> _EXERCISE_:
Starting with the first line, transcribe the material exactly through to the last.

> _DATASET EXCERPTS_:
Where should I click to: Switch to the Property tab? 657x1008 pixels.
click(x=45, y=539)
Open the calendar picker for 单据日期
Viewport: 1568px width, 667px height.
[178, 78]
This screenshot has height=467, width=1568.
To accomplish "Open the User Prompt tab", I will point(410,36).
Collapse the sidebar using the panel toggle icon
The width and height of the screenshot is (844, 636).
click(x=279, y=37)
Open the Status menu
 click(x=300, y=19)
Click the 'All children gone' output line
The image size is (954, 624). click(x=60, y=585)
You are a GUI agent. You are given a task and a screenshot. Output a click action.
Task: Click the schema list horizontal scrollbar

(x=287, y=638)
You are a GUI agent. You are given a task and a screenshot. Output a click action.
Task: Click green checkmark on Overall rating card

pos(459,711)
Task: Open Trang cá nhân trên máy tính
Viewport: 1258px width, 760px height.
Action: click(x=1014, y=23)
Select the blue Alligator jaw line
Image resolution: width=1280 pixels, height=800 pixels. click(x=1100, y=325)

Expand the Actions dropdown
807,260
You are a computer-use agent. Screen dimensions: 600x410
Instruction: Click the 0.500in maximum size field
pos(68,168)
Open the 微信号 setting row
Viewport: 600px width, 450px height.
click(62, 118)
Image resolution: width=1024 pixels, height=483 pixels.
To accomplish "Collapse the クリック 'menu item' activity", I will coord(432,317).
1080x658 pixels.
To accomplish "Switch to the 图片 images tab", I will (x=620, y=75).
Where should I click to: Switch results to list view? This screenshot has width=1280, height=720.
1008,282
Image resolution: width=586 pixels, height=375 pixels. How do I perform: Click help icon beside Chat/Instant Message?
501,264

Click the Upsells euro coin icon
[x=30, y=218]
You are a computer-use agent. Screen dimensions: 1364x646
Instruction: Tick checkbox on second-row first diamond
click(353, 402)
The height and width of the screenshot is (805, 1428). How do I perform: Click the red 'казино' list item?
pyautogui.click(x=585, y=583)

> _TASK RESULT_:
Where should I click to: Switch to the Property tab? 657x1008 pixels.
click(x=45, y=539)
Open the calendar picker for 单据日期
Viewport: 1568px width, 667px height.
[178, 78]
This screenshot has height=467, width=1568.
To accomplish "Open the User Prompt tab", I will point(410,36).
Collapse the sidebar using the panel toggle icon
The width and height of the screenshot is (844, 636).
click(x=279, y=37)
Open the Status menu
 click(x=300, y=19)
Click the 'All children gone' output line
The image size is (954, 624). click(x=60, y=585)
You are a GUI agent. You are given a task and a screenshot. Output a click action.
Task: Click the schema list horizontal scrollbar

(x=287, y=638)
You are a GUI agent. You are given a task and a screenshot. Output a click action.
Task: Click green checkmark on Overall rating card

pos(459,711)
Task: Open Trang cá nhân trên máy tính
Viewport: 1258px width, 760px height.
Action: click(x=1014, y=23)
Select the blue Alligator jaw line
Image resolution: width=1280 pixels, height=800 pixels. click(x=1100, y=325)

Expand the Actions dropdown
807,260
You are a computer-use agent. Screen dimensions: 600x410
Instruction: Click the 0.500in maximum size field
pos(68,168)
Open the 微信号 setting row
Viewport: 600px width, 450px height.
click(62, 118)
Image resolution: width=1024 pixels, height=483 pixels.
To accomplish "Collapse the クリック 'menu item' activity", I will coord(432,317).
1080x658 pixels.
To accomplish "Switch to the 图片 images tab", I will (x=620, y=75).
Where should I click to: Switch results to list view? This screenshot has width=1280, height=720.
1008,282
Image resolution: width=586 pixels, height=375 pixels. How do I perform: Click help icon beside Chat/Instant Message?
501,264

Click the Upsells euro coin icon
[x=30, y=218]
You are a computer-use agent. Screen dimensions: 1364x646
Instruction: Tick checkbox on second-row first diamond
click(353, 402)
The height and width of the screenshot is (805, 1428). How do I perform: Click the red 'казино' list item?
pyautogui.click(x=585, y=583)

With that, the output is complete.